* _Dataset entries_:
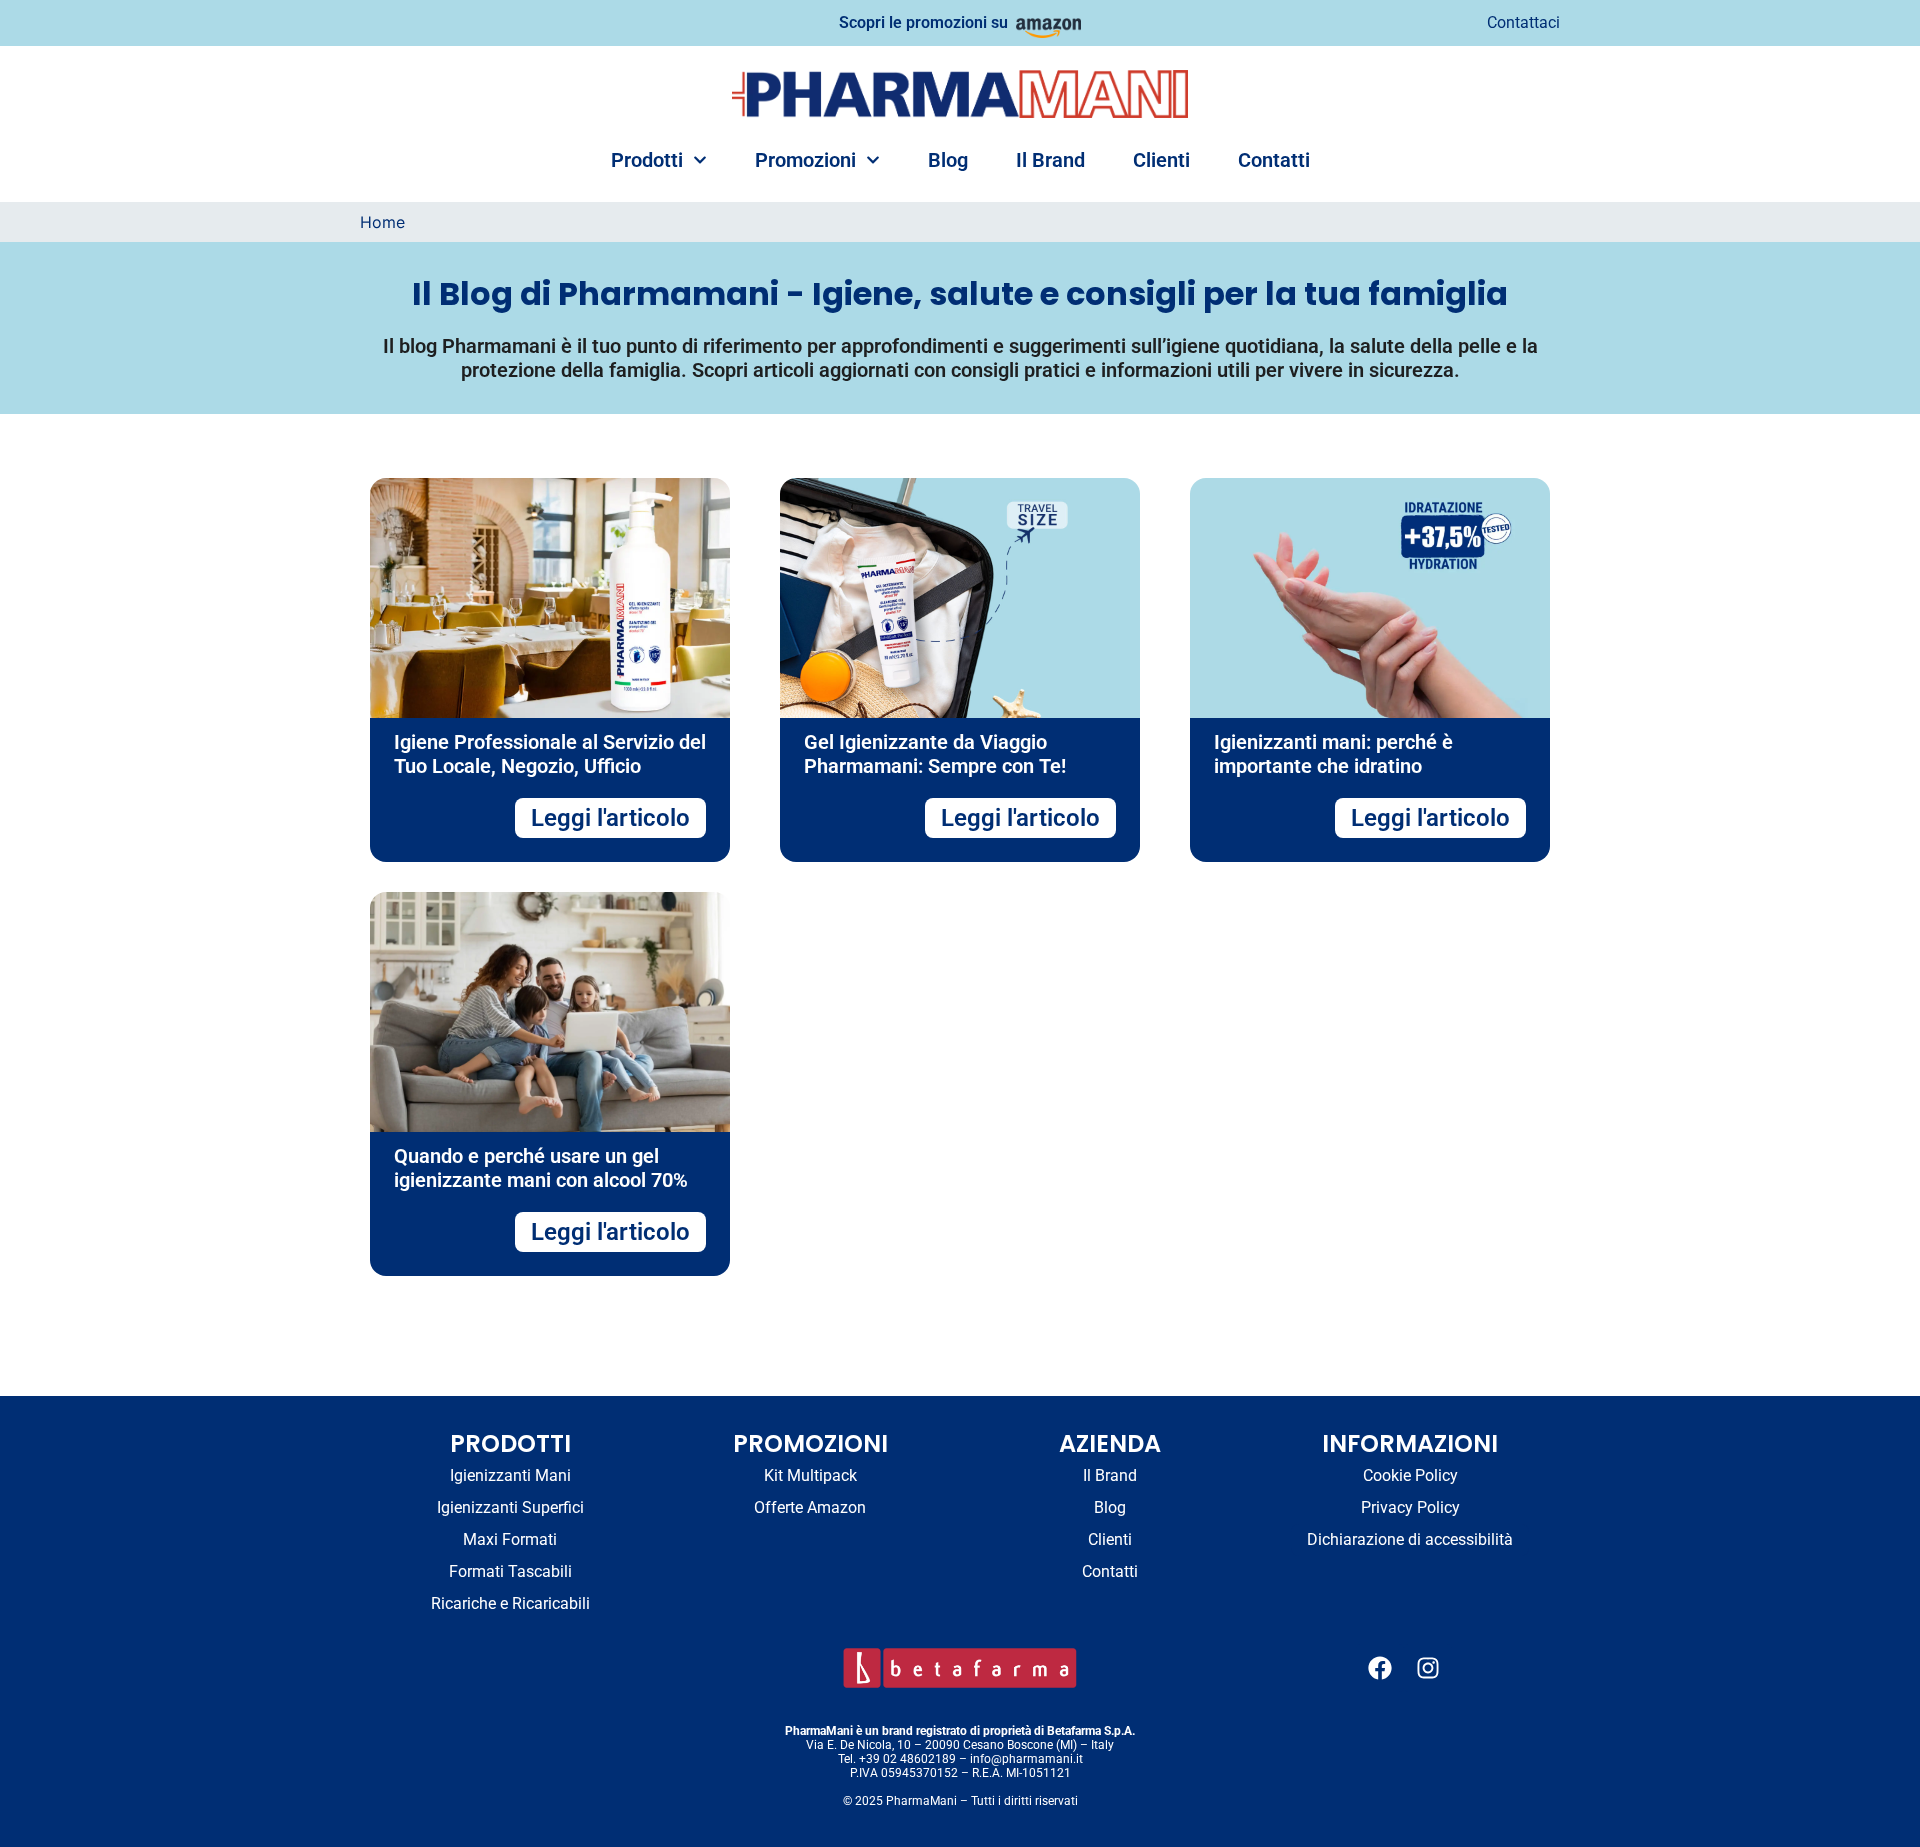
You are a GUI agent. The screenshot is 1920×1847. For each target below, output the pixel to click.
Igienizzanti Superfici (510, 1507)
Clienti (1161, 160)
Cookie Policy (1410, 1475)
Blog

* _Exercise requirements_:
The records above are to be transcribed word for word. Skip the images.

* _Response to the exercise_:
You are a GUI agent. The screenshot is 1920×1847. For each target below, output the pixel to click.
Igienizzanti Superfici (510, 1507)
Clienti (1161, 160)
Cookie Policy (1410, 1475)
Blog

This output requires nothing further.